▶ PROVIDED DATA

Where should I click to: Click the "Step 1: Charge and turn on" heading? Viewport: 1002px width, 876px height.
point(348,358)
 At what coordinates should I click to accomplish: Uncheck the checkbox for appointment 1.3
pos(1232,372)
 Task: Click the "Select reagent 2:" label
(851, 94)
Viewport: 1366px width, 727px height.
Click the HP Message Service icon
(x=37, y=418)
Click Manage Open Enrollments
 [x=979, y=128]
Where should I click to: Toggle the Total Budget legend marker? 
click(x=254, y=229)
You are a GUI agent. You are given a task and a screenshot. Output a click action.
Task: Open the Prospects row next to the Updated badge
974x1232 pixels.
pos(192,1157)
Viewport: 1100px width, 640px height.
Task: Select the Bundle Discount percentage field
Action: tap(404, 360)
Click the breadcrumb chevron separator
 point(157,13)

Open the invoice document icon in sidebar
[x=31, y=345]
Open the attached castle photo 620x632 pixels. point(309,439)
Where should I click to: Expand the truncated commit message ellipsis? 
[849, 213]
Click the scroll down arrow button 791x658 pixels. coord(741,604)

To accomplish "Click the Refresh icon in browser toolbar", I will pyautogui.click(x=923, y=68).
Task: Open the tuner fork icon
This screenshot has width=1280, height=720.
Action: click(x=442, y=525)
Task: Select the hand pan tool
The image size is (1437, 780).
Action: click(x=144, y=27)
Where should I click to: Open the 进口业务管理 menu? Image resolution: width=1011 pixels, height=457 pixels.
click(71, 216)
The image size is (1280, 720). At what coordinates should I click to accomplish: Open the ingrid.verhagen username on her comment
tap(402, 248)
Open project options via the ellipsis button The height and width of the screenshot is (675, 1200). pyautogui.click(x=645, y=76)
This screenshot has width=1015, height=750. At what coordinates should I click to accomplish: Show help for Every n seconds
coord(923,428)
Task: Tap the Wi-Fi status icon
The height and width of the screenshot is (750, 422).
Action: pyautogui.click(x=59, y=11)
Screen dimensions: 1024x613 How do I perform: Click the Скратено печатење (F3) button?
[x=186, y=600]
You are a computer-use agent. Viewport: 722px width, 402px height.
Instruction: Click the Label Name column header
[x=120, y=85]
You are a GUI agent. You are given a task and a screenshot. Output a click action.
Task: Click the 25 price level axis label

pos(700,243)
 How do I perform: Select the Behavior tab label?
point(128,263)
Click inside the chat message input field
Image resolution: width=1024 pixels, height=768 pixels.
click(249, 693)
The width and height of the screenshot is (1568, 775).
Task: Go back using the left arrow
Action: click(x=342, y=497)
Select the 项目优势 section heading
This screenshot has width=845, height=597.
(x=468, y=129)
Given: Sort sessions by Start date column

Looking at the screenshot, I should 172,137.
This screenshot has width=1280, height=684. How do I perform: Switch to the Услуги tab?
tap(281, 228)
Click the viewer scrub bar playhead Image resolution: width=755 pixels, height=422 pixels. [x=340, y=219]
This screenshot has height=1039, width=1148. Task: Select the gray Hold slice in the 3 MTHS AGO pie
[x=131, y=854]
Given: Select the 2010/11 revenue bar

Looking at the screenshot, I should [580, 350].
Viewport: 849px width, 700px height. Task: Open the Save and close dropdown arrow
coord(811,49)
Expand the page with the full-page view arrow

▶ TASK INSTRUCTIONS
Every line of the listing should be printed again exactly.

▶ ANSWER BOX
Where should I click to: Click the "Step 1: Charge and turn on" heading? Viewport: 1002px width, 876px height.
point(348,358)
 At what coordinates should I click to accomplish: Uncheck the checkbox for appointment 1.3
pos(1232,372)
 Task: Click the "Select reagent 2:" label
(851, 94)
Viewport: 1366px width, 727px height.
Click the HP Message Service icon
(x=37, y=418)
Click Manage Open Enrollments
 [x=979, y=128]
Where should I click to: Toggle the Total Budget legend marker? 
click(x=254, y=229)
You are a GUI agent. You are given a task and a screenshot. Output a click action.
Task: Open the Prospects row next to the Updated badge
974x1232 pixels.
pos(192,1157)
Viewport: 1100px width, 640px height.
Task: Select the Bundle Discount percentage field
Action: tap(404, 360)
Click the breadcrumb chevron separator
 point(157,13)

Open the invoice document icon in sidebar
[x=31, y=345]
Open the attached castle photo 620x632 pixels. point(309,439)
Where should I click to: Expand the truncated commit message ellipsis? 
[849, 213]
Click the scroll down arrow button 791x658 pixels. coord(741,604)

To accomplish "Click the Refresh icon in browser toolbar", I will pyautogui.click(x=923, y=68).
Task: Open the tuner fork icon
This screenshot has width=1280, height=720.
Action: click(x=442, y=525)
Task: Select the hand pan tool
The image size is (1437, 780).
Action: click(x=144, y=27)
Where should I click to: Open the 进口业务管理 menu? Image resolution: width=1011 pixels, height=457 pixels.
click(71, 216)
The image size is (1280, 720). At what coordinates should I click to accomplish: Open the ingrid.verhagen username on her comment
tap(402, 248)
Open project options via the ellipsis button The height and width of the screenshot is (675, 1200). pyautogui.click(x=645, y=76)
This screenshot has width=1015, height=750. At what coordinates should I click to accomplish: Show help for Every n seconds
coord(923,428)
Task: Tap the Wi-Fi status icon
The height and width of the screenshot is (750, 422).
Action: pyautogui.click(x=59, y=11)
Screen dimensions: 1024x613 How do I perform: Click the Скратено печатење (F3) button?
[x=186, y=600]
You are a computer-use agent. Viewport: 722px width, 402px height.
Instruction: Click the Label Name column header
[x=120, y=85]
You are a GUI agent. You are given a task and a screenshot. Output a click action.
Task: Click the 25 price level axis label

pos(700,243)
 How do I perform: Select the Behavior tab label?
point(128,263)
Click inside the chat message input field
Image resolution: width=1024 pixels, height=768 pixels.
click(249, 693)
The width and height of the screenshot is (1568, 775).
Task: Go back using the left arrow
Action: click(x=342, y=497)
Select the 项目优势 section heading
This screenshot has width=845, height=597.
(x=468, y=129)
Given: Sort sessions by Start date column

Looking at the screenshot, I should 172,137.
This screenshot has width=1280, height=684. How do I perform: Switch to the Услуги tab?
tap(281, 228)
Click the viewer scrub bar playhead Image resolution: width=755 pixels, height=422 pixels. [x=340, y=219]
This screenshot has height=1039, width=1148. Task: Select the gray Hold slice in the 3 MTHS AGO pie
[x=131, y=854]
Given: Select the 2010/11 revenue bar

Looking at the screenshot, I should [580, 350].
Viewport: 849px width, 700px height. Task: Open the Save and close dropdown arrow
coord(811,49)
Expand the page with the full-page view arrow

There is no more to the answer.